Kickstarting tiny satellites into interplanetary space
Two Univ. of Michigan engineering professors are turning to the Kickstarter online community to help fund an interplanetary satellite mission.
They are teaming up to create two new technologies in a matter of months, with the goal of using a plasma thruster to push a CubeSat into deep space—something that has never been done before.
"We're using Kickstarter to develop a new miniature thruster technology to mount on CubeSats, a small spacecraft that is about the size of a loaf of bread. We'll use this new thruster to escape Earth's orbit and send them into interplanetary space," said Benjamin Longmier, ass. Prof. of aerospace engineering and a propulsion specialist in the Plasmadynamics and Electric Propulsion Lab (PEPL) in the College of Engineering.
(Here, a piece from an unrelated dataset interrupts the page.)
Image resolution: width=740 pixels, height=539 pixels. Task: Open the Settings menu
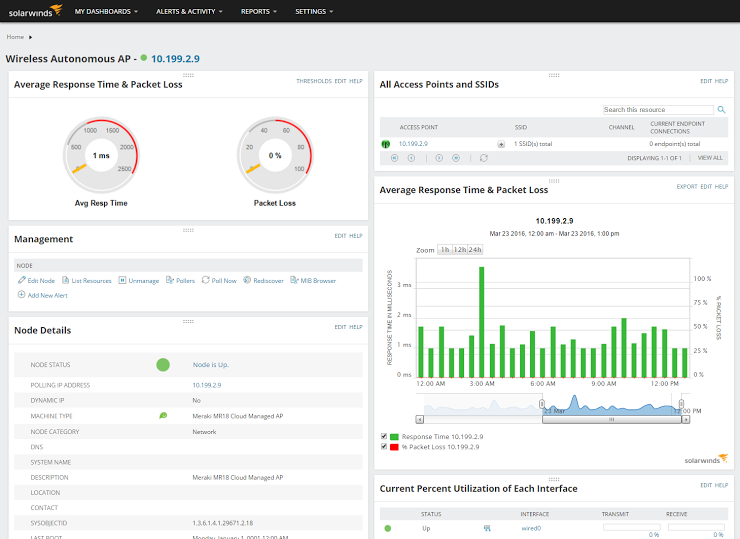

The thruster, which would use superheated plasma directed through a magnetic field to propel the CubeSat, would be the first of its kind, he said. With this technology, exploring interplanetary space and eventually other planets would become faster and cheaper than ever before.
Longmier's partner on the project is James Cutler, ass. prof. of aerospace engineering and director of the Michigan Exploration Laboratory (MXL), where the CubeSats have been designed, built and launched since 2008. To date, Cutler's team has launched three CubeSats into orbit.
"The problem with the spacecraft we currently build is they don't move," Cutler said. "And there are some very interesting places that we'd like to go. So Ben's come along and hopefully we can combine these two efforts and go to some very interesting places."
To accomplish this, the CubeSats first need to be adapted to survive outside of the protective sphere of Earth's magnetic field and withstand the harsh environment of interplanetary space.
Cutler's team has been selected by the Jet Propulsion Laboratory (JPL) to be part of the Interplanetary NanoSpacecraft Pathfinder In Relevant Environment (INSPIRE) mission team, which aims to demonstrate survivability, communication, tracking and payload hosting with two CubeSats dropped off in deep space by a larger rocket. This project will help with the development of the CubeSat for interplanetary exploration, but still the satellites have no means to be propelled by themselves and no planned destination.
"That propulsion system is in many ways the limiting factor for our spacecraft," Cutler said.
That's where Longmier's technology comes in. Longmier's propulsion design possesses two very different characteristics from current propulsion systems. For one, it's tiny. The system has to fit inside a 10-centimeter cube (or one liter) of space, about one-third of the total spacecraft. While thrusters of that size and even smaller exist, they do not have the capacity to push a spacecraft long distances.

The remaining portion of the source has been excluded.